France: We have to make the EU recovery quicker

    Talking Europe speaks to Clément Beaune, a close confidant of French President Emmanuel Macron. The French Secretary of State for European Affairs says the EU-wide recovery plan agreed last year should be implemented faster and he does not rule out that more stimulus might be needed. Beaune also takes stock of the EU vaccine rollout, digital certificates for travel this summer and the meaning of Europe Day on May 9, some 71 years after the Schuman Declaration began the process of European integration.

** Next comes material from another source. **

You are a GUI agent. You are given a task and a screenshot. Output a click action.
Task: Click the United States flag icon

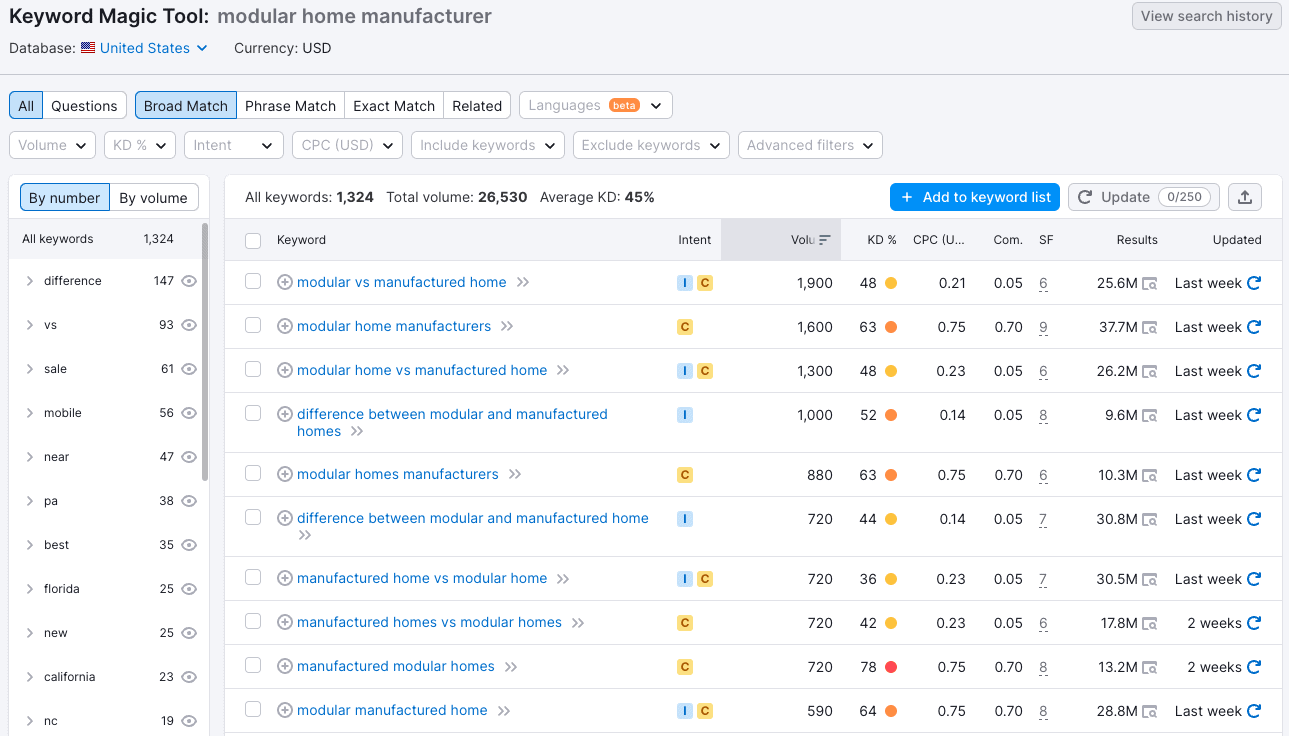(87, 48)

    Asked about the EU’s vaccine rollout, Beaune admitted a slow start but said things are speeding up: “The EU started slower than some other countries, but we are accelerating very fast. We are approaching the moment around June where a large majority of the adult population will be fully vaccinated. We will increase the pace. If we had done things differently in terms of European solidarity, or international solidarity, I think the situation in each of our countries would be much more difficult now.”

    The French junior minister also gave details about the EU digital green certificate: “We’re developing a common European certificate – the green certificate – which will be the same system, the same code in your smartphone, at the beginning of the summer, to prove that you are either vaccinated or that you have tested negative. The idea is to avoid restrictive measures as we have now, such as quarantine.”

    However, he admitted that the EU opening up travel to non-EU travellers would be a longer process: “As for non-EU countries, it’s too early to say to what extent and in what timing we will be able to open more. But probably during the summer we will have a list of countries recognised by the EU, and we will probably be able to open up a bit more to those countries.”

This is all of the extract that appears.